Our data exercise assignments usually require us to perform several analyses on certain data sets, generate some figures, and answer some questions concerning the figures. We turn in a write-up containing the figures and answers. In other classes, where we use R to accomplish similar tasks, my go-to method was to use R-markdown, allowing me to integrate text and code into a single file that I can run to keep everything up to date and neatly formatted. However, with the IRIDL language, there is no analog. So for the first few data exercises, my workflow was basically this:

  1. Draft the “expert mode” code in a local text file.
  2. Copy-paste it into the browser.
  3. Download the resulting figure.
  4. Link to the figure in my markdown document containing the writeup.
  5. Compile the markdown document to a PDF using Pandoc.

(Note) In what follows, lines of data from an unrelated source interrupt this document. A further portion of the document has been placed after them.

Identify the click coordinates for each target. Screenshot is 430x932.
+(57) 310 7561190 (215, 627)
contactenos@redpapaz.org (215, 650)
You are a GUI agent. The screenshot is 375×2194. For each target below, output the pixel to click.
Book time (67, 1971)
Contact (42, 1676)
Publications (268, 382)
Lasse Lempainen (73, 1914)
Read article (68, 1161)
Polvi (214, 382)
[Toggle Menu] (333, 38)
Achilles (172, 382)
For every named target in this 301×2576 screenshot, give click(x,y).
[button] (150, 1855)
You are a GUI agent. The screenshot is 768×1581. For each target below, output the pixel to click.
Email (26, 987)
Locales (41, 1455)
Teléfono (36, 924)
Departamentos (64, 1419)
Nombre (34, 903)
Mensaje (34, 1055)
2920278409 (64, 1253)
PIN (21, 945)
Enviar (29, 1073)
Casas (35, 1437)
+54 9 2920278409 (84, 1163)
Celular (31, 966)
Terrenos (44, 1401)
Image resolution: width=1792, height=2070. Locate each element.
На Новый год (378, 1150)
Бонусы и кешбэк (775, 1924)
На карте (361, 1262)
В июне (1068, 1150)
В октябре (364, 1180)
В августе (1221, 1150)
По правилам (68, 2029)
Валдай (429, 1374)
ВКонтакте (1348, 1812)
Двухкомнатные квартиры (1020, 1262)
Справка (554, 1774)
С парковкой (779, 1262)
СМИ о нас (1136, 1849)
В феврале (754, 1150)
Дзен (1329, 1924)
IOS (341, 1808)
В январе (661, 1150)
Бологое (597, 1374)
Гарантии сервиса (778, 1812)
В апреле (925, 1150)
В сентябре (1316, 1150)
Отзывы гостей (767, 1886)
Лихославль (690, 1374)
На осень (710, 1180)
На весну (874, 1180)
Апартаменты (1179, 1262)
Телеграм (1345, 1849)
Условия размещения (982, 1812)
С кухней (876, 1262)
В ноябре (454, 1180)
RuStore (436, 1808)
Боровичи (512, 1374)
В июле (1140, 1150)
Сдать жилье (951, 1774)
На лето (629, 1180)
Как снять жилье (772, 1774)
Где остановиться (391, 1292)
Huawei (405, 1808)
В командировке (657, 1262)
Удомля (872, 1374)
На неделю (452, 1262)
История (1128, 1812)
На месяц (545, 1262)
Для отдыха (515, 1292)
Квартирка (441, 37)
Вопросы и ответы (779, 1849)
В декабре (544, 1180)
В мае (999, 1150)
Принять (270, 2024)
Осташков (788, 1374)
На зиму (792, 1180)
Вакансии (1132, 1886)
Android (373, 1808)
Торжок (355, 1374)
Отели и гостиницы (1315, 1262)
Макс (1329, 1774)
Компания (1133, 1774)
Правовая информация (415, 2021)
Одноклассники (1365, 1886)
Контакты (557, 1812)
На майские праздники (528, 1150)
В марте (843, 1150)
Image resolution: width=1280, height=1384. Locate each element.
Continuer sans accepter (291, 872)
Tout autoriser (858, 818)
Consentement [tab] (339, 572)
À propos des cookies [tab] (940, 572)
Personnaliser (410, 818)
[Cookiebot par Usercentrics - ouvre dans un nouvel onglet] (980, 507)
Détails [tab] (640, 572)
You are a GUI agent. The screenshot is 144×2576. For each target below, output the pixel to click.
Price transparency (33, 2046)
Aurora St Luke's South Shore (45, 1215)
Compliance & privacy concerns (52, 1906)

But I quickly got fed up with steps 1-3, because I had to repeat them manually for each figure, and was never entirely sure if the figures I currently had copies of reflected the latest draft of my expert mode code. Instead, I wanted a more automated solution. In a nutshell, here’s what I came up with (described in more detail below):

  • I still write the expert mode code in a local text file, but I have a simple shell script that parses this code into a IRIDL URL and downloads the corresponding figure.
  • I use a makefile to track dependencies – every time I change code or text, I redownload the appropriate image and re-compile the PDF.

Code to GIF: A Bash script

Here’s what IRIDL expert mode code looks like:

SOURCES .NOAA .NCEP-NCAR .CDAS-1 .MONTHLY .Intrinsic .MSL .pressure
    (mb) unitconvert
    yearly-anomalies
    T (Jun-Aug) seasonalAverage
    Y -40 VALUES
    X AVERAGE
    T fig: line :fig

When you punch these into IRIDL’s expert mode, this is what you get. I want to grab just the figure, but there isn’t a clean way to programmatically replicate clicking through a few menus to get to it.

Fortunately, if you inspect the URL from the link above, you should notice that it’s actually the exact “expert mode” command, except with all spaces replaced by backslashes. This means that generating a URL from code like the above is just a few lines of bash. For instance, the tr command performs character substitution; for instance, to replace all spaces with backslashes in file, I just run:

tr ' ' '/' < file

With that figured out, everything else is pretty straightforward. I can download any file from the web with the wget command (here wget -O filename forces the downloaded file to have the name filename). When I need to stack two images on top of each other (which I do because IRIDL returns figures and their legends as separate images), I use the lightweight but powerful GraphicsMagick (gm) tool:

gm convert img1.gif img2.gif -append img12.gif

Everything else is just standard bash syntax (logic, string concatenation, etc.). If you have questions, ask them in the comments! Here’s the final result:

Building the document with make

Anytime you have a web of dependencies among your files, you’d be hard-pressed to find a better tool than GNU make for sorting out those dependencies to build your project correctly and efficiently. The basic idea is that you provide a “recipe” for each file that, like an actual cooking recipe, describes the “ingredients” (dependent files) you need as well as instructions (in the form of bash code) for how to combine them to make the resultant file. Here’s my makefile for this project:

A few things to note about this. First of all, you’ll notice that I don’t have a single real filename anywhere in here. Instead, I use wildcards and substitution to determine all of the files I need to make. For example, $(wildcard *.md) returns a list of all files in the directory ending in *.md, and $(patsubst, %.md, %.pdf, ...) replaces every md extension with pdf, thus resulting in a list of PDFs that I need to compile. Similarly, I don’t define any file-specific rules, and instead tell make how to deal with specific file extensions. For instance, the %.gif : %.code syntax says that all .code files are to be converted to .gif files by running the code.to.url.sh script on them (the strange-looking $< argument just refers to whatever the first dependency is – here, whatever .code file make is currently working on). The end result is that my makefile works as follows: First, it finds every file with the .code extension and generates a .gif from it. Then, it finds every .md file and compiles it to a PDF using pandoc.

Now, with this setup in hand, I can write my ES520 homework assignments without ever having to open up a browser, and can sleep soundly knowing that the PDF I’m generating corresponds to the latest version of my code and text!